* _Supplied material_
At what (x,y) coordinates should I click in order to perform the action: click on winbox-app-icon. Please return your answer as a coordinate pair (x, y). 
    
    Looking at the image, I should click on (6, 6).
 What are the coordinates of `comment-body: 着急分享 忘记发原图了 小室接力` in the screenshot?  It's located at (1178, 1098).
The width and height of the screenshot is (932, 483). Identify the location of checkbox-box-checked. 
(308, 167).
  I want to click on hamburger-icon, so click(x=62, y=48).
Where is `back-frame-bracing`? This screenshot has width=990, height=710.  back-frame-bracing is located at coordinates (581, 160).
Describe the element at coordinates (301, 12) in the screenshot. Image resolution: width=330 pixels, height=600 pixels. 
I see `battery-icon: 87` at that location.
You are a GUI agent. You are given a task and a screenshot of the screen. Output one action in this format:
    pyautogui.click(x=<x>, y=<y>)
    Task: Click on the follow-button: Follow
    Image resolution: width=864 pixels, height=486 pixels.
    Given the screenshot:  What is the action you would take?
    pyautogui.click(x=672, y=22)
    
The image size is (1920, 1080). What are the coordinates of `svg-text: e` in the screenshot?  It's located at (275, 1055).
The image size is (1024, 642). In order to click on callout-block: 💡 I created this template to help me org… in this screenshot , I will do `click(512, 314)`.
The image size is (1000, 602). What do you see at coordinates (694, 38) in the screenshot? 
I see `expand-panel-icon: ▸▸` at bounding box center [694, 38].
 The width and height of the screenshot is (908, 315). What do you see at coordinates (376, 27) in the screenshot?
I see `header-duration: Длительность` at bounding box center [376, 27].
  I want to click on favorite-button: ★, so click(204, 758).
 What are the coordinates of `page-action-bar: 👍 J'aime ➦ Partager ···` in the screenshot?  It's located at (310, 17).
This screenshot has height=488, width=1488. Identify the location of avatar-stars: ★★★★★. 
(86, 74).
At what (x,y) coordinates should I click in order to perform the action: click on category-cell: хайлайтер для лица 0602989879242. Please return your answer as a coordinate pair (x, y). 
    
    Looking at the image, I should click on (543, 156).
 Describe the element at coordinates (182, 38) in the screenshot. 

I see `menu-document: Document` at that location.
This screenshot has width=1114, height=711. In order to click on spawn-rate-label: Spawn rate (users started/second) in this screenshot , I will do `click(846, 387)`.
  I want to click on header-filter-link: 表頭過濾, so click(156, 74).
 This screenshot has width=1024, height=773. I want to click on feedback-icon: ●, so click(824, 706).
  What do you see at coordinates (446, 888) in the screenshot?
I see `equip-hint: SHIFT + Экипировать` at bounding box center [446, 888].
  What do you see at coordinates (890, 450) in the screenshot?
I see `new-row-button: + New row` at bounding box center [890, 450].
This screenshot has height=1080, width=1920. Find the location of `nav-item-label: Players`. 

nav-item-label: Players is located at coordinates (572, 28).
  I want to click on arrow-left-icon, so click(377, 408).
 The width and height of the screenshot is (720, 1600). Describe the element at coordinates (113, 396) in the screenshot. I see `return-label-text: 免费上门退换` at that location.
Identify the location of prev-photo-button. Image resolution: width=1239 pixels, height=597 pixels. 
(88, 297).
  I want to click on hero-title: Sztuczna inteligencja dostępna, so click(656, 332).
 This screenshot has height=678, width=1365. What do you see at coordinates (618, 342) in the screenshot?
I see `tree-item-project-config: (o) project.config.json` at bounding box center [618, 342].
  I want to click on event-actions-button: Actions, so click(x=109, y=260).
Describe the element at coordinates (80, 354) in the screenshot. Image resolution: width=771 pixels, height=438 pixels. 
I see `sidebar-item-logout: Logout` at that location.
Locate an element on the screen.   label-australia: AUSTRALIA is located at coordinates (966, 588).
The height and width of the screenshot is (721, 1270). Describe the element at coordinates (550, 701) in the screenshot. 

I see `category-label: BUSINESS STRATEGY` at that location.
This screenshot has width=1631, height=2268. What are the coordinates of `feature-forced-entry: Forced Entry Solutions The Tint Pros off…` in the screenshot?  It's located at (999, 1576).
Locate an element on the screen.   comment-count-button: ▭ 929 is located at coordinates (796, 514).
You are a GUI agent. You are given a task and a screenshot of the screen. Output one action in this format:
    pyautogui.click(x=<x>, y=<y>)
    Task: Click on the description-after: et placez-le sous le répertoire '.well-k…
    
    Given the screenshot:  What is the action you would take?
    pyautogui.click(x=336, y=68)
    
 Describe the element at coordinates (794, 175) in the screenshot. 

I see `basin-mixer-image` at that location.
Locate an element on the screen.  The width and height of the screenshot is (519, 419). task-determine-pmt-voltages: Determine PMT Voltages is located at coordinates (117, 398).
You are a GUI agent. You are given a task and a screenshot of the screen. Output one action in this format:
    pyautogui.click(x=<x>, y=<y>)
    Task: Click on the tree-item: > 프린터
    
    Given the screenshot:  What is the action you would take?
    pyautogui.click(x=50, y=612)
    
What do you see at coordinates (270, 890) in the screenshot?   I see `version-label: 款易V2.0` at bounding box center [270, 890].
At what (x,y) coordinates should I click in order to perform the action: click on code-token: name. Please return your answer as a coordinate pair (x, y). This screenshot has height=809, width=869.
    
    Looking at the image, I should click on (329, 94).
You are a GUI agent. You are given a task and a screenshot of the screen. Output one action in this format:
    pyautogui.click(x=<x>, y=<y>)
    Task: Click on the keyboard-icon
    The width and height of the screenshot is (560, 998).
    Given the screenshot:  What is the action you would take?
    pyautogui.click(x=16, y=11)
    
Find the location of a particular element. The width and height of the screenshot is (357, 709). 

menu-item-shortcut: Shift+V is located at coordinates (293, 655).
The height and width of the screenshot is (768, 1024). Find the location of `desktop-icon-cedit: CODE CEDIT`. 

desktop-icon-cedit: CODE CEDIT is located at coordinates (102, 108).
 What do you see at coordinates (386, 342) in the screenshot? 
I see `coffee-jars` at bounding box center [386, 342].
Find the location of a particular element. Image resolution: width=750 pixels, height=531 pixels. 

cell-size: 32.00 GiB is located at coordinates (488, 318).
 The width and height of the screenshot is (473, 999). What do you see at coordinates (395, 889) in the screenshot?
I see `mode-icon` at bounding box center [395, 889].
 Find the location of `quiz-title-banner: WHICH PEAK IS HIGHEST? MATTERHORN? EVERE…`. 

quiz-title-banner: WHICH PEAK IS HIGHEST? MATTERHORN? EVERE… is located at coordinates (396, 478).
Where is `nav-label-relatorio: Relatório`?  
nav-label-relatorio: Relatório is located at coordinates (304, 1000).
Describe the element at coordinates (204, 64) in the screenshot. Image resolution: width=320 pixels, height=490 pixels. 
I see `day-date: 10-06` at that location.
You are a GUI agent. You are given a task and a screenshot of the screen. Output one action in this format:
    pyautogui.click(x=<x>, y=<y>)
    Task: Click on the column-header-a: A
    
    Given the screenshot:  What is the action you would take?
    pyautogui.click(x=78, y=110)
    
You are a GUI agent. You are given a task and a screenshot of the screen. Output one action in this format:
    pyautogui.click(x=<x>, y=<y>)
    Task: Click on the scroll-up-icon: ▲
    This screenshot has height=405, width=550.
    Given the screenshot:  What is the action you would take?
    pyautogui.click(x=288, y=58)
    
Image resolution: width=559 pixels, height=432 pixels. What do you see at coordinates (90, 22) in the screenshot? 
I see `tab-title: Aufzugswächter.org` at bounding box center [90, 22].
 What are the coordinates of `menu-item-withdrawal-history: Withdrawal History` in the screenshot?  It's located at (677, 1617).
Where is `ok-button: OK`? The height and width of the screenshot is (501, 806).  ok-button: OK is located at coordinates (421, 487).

* _Exercise_
Copy every one of the entries above word for word, without changing anything.

* _Solution to the exercise_
At what (x,y) coordinates should I click in order to perform the action: click on winbox-app-icon. Please return your answer as a coordinate pair (x, y). 
    
    Looking at the image, I should click on (6, 6).
 What are the coordinates of `comment-body: 着急分享 忘记发原图了 小室接力` in the screenshot?  It's located at (1178, 1098).
The width and height of the screenshot is (932, 483). Identify the location of checkbox-box-checked. 
(308, 167).
  I want to click on hamburger-icon, so click(x=62, y=48).
Where is `back-frame-bracing`? This screenshot has width=990, height=710.  back-frame-bracing is located at coordinates (581, 160).
Describe the element at coordinates (301, 12) in the screenshot. Image resolution: width=330 pixels, height=600 pixels. 
I see `battery-icon: 87` at that location.
You are a GUI agent. You are given a task and a screenshot of the screen. Output one action in this format:
    pyautogui.click(x=<x>, y=<y>)
    Task: Click on the follow-button: Follow
    Image resolution: width=864 pixels, height=486 pixels.
    Given the screenshot:  What is the action you would take?
    pyautogui.click(x=672, y=22)
    
The image size is (1920, 1080). What are the coordinates of `svg-text: e` in the screenshot?  It's located at (275, 1055).
The image size is (1024, 642). In order to click on callout-block: 💡 I created this template to help me org… in this screenshot , I will do `click(512, 314)`.
The image size is (1000, 602). What do you see at coordinates (694, 38) in the screenshot? 
I see `expand-panel-icon: ▸▸` at bounding box center [694, 38].
 The width and height of the screenshot is (908, 315). What do you see at coordinates (376, 27) in the screenshot?
I see `header-duration: Длительность` at bounding box center [376, 27].
  I want to click on favorite-button: ★, so click(204, 758).
 What are the coordinates of `page-action-bar: 👍 J'aime ➦ Partager ···` in the screenshot?  It's located at (310, 17).
This screenshot has height=488, width=1488. Identify the location of avatar-stars: ★★★★★. 
(86, 74).
At what (x,y) coordinates should I click in order to perform the action: click on category-cell: хайлайтер для лица 0602989879242. Please return your answer as a coordinate pair (x, y). 
    
    Looking at the image, I should click on (543, 156).
 Describe the element at coordinates (182, 38) in the screenshot. 

I see `menu-document: Document` at that location.
This screenshot has width=1114, height=711. In order to click on spawn-rate-label: Spawn rate (users started/second) in this screenshot , I will do `click(846, 387)`.
  I want to click on header-filter-link: 表頭過濾, so click(156, 74).
 This screenshot has width=1024, height=773. I want to click on feedback-icon: ●, so click(824, 706).
  What do you see at coordinates (446, 888) in the screenshot?
I see `equip-hint: SHIFT + Экипировать` at bounding box center [446, 888].
  What do you see at coordinates (890, 450) in the screenshot?
I see `new-row-button: + New row` at bounding box center [890, 450].
This screenshot has height=1080, width=1920. Find the location of `nav-item-label: Players`. 

nav-item-label: Players is located at coordinates (572, 28).
  I want to click on arrow-left-icon, so click(377, 408).
 The width and height of the screenshot is (720, 1600). Describe the element at coordinates (113, 396) in the screenshot. I see `return-label-text: 免费上门退换` at that location.
Identify the location of prev-photo-button. Image resolution: width=1239 pixels, height=597 pixels. 
(88, 297).
  I want to click on hero-title: Sztuczna inteligencja dostępna, so click(656, 332).
 This screenshot has height=678, width=1365. What do you see at coordinates (618, 342) in the screenshot?
I see `tree-item-project-config: (o) project.config.json` at bounding box center [618, 342].
  I want to click on event-actions-button: Actions, so click(x=109, y=260).
Describe the element at coordinates (80, 354) in the screenshot. Image resolution: width=771 pixels, height=438 pixels. 
I see `sidebar-item-logout: Logout` at that location.
Locate an element on the screen.   label-australia: AUSTRALIA is located at coordinates (966, 588).
The height and width of the screenshot is (721, 1270). Describe the element at coordinates (550, 701) in the screenshot. 

I see `category-label: BUSINESS STRATEGY` at that location.
This screenshot has width=1631, height=2268. What are the coordinates of `feature-forced-entry: Forced Entry Solutions The Tint Pros off…` in the screenshot?  It's located at (999, 1576).
Locate an element on the screen.   comment-count-button: ▭ 929 is located at coordinates (796, 514).
You are a GUI agent. You are given a task and a screenshot of the screen. Output one action in this format:
    pyautogui.click(x=<x>, y=<y>)
    Task: Click on the description-after: et placez-le sous le répertoire '.well-k…
    
    Given the screenshot:  What is the action you would take?
    pyautogui.click(x=336, y=68)
    
 Describe the element at coordinates (794, 175) in the screenshot. 

I see `basin-mixer-image` at that location.
Locate an element on the screen.  The width and height of the screenshot is (519, 419). task-determine-pmt-voltages: Determine PMT Voltages is located at coordinates (117, 398).
You are a GUI agent. You are given a task and a screenshot of the screen. Output one action in this format:
    pyautogui.click(x=<x>, y=<y>)
    Task: Click on the tree-item: > 프린터
    
    Given the screenshot:  What is the action you would take?
    pyautogui.click(x=50, y=612)
    
What do you see at coordinates (270, 890) in the screenshot?   I see `version-label: 款易V2.0` at bounding box center [270, 890].
At what (x,y) coordinates should I click in order to perform the action: click on code-token: name. Please return your answer as a coordinate pair (x, y). This screenshot has height=809, width=869.
    
    Looking at the image, I should click on (329, 94).
You are a GUI agent. You are given a task and a screenshot of the screen. Output one action in this format:
    pyautogui.click(x=<x>, y=<y>)
    Task: Click on the keyboard-icon
    The width and height of the screenshot is (560, 998).
    Given the screenshot:  What is the action you would take?
    pyautogui.click(x=16, y=11)
    
Find the location of a particular element. The width and height of the screenshot is (357, 709). 

menu-item-shortcut: Shift+V is located at coordinates (293, 655).
The height and width of the screenshot is (768, 1024). Find the location of `desktop-icon-cedit: CODE CEDIT`. 

desktop-icon-cedit: CODE CEDIT is located at coordinates (102, 108).
 What do you see at coordinates (386, 342) in the screenshot? 
I see `coffee-jars` at bounding box center [386, 342].
Find the location of a particular element. Image resolution: width=750 pixels, height=531 pixels. 

cell-size: 32.00 GiB is located at coordinates (488, 318).
 The width and height of the screenshot is (473, 999). What do you see at coordinates (395, 889) in the screenshot?
I see `mode-icon` at bounding box center [395, 889].
 Find the location of `quiz-title-banner: WHICH PEAK IS HIGHEST? MATTERHORN? EVERE…`. 

quiz-title-banner: WHICH PEAK IS HIGHEST? MATTERHORN? EVERE… is located at coordinates (396, 478).
Where is `nav-label-relatorio: Relatório`?  
nav-label-relatorio: Relatório is located at coordinates (304, 1000).
Describe the element at coordinates (204, 64) in the screenshot. Image resolution: width=320 pixels, height=490 pixels. 
I see `day-date: 10-06` at that location.
You are a GUI agent. You are given a task and a screenshot of the screen. Output one action in this format:
    pyautogui.click(x=<x>, y=<y>)
    Task: Click on the column-header-a: A
    
    Given the screenshot:  What is the action you would take?
    pyautogui.click(x=78, y=110)
    
You are a GUI agent. You are given a task and a screenshot of the screen. Output one action in this format:
    pyautogui.click(x=<x>, y=<y>)
    Task: Click on the scroll-up-icon: ▲
    This screenshot has height=405, width=550.
    Given the screenshot:  What is the action you would take?
    pyautogui.click(x=288, y=58)
    
Image resolution: width=559 pixels, height=432 pixels. What do you see at coordinates (90, 22) in the screenshot? 
I see `tab-title: Aufzugswächter.org` at bounding box center [90, 22].
 What are the coordinates of `menu-item-withdrawal-history: Withdrawal History` in the screenshot?  It's located at (677, 1617).
Where is `ok-button: OK`? The height and width of the screenshot is (501, 806).  ok-button: OK is located at coordinates (421, 487).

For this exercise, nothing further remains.